━━ Provided information ━━

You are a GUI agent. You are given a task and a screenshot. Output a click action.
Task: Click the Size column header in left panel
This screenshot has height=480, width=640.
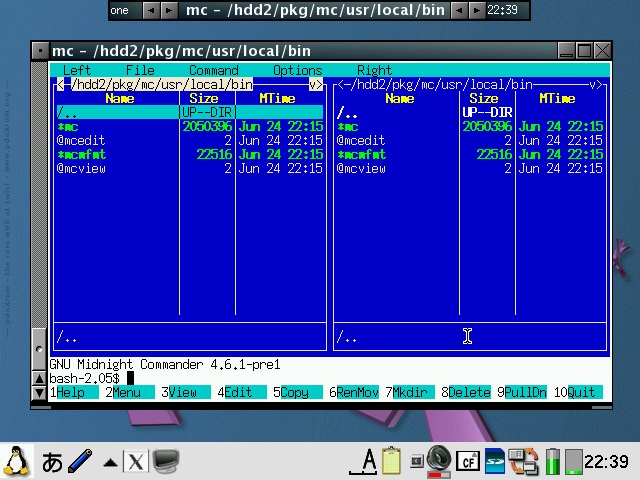204,99
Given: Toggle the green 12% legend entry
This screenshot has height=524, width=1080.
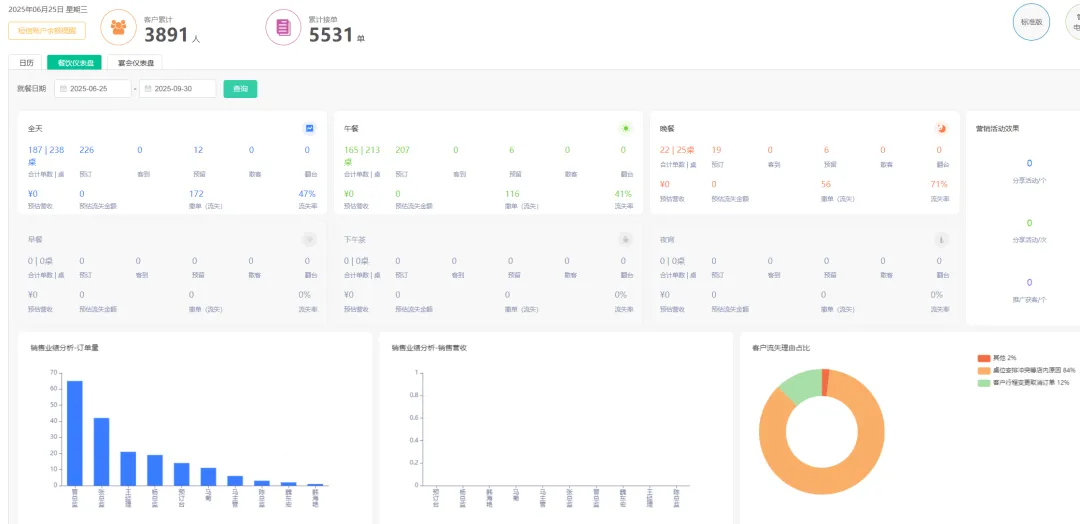Looking at the screenshot, I should click(x=1022, y=382).
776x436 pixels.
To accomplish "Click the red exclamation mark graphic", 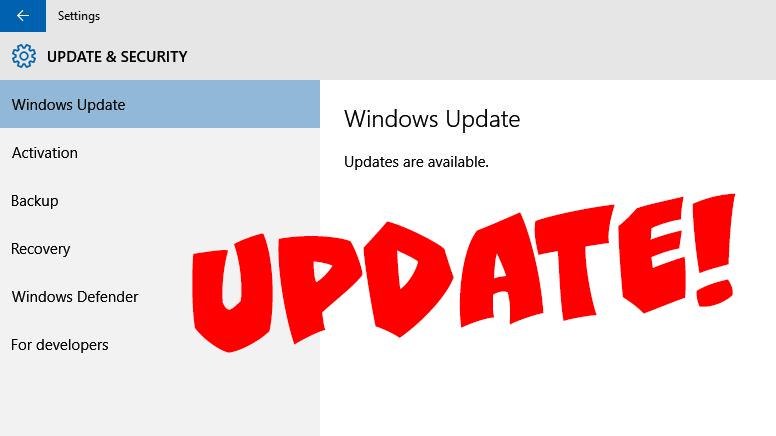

━━━

Before you finish, make sure every line above has been repeated exactly and no picture remains in the copy.

You are a GUI agent. You are given a task and a screenshot. Output a click action.
Task: Click the Size column header in left panel
This screenshot has height=480, width=640.
204,99
Given: Toggle the green 12% legend entry
This screenshot has height=524, width=1080.
Looking at the screenshot, I should click(x=1022, y=382).
776x436 pixels.
To accomplish "Click the red exclamation mark graphic", 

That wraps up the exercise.